Russian and Turkish local currency bonds may receive billions of dollars in capital inflows after their inclusion into a flagship global index, a vote of confidence for markets that are just recovering from a bruising summer selloff.
Being part of a widely-used index tends to bring in cash because investment funds tracking the index will have to make room in their portfolios for the bond or stock in question.
Barclays said government bonds in rouble and lira would enter the Barclays Global Aggregate Index from March 31 2014, joining the 22 currencies already included.
Although the index share - 0.14 for Turkey and 0.17 for Russia - is small, it will give investors extra access to two important emerging markets and their high yielding bonds. The two countries' foreign currency debt is already included.
"The weights are optically modest, but the amount tracking the index is sizeable. We estimate potential tracking flows of $2.5-3.0 billion to Russia and $2.0-2.2 billion to Turkey," Barclays told clients late on Tuesday.
Barclays does not disclose how much investor cash is benchmarked against its indices but it said: "There should be a positive sentiment effect from index inclusion for both local markets, as the inclusion is not a mechanical process but relies also on the input of investors."
To qualify for inclusion in the Global Aggregate Index a credit must have an investment-grade rating and a freely traded, convertible currency. There must also be a liquid forward market that allows investors to hedge their currency exposure.
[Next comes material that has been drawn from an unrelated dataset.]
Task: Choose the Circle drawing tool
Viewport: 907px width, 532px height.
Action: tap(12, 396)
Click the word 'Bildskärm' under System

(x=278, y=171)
Russian hard currency bonds have been in the Barclays index since 2008, while Turkish dollar and euro-denominated government bonds joined in June 2013 following the sovereign's promotion to investment grade.
Investors did not expect any immediate reaction, with flows from tracking funds seen materialising only after March 31.
"It's clearly a very big index and it's very important. (But) Turkey and Russia are going to be very very small in the index," said Angus Halkett, a portfolio manager at Stone Harbor Investments.
UBS strategist Manik Narain said both markets had taken in huge inflows earlier this year, with Russian OFZ debt especially benefiting from liberalisation of the rouble bond market.
Since February, foreign investors buying OFZ bonds have been able to process them through international clearing houses Euroclear and Clearstream, enjoying easier and quicker access to the market.
"I think most of the investors who wanted exposure to these bonds will have already gotten in after Euroclearability in Russia was announced last year and Turkey's upgrade to investment grade," Narain said.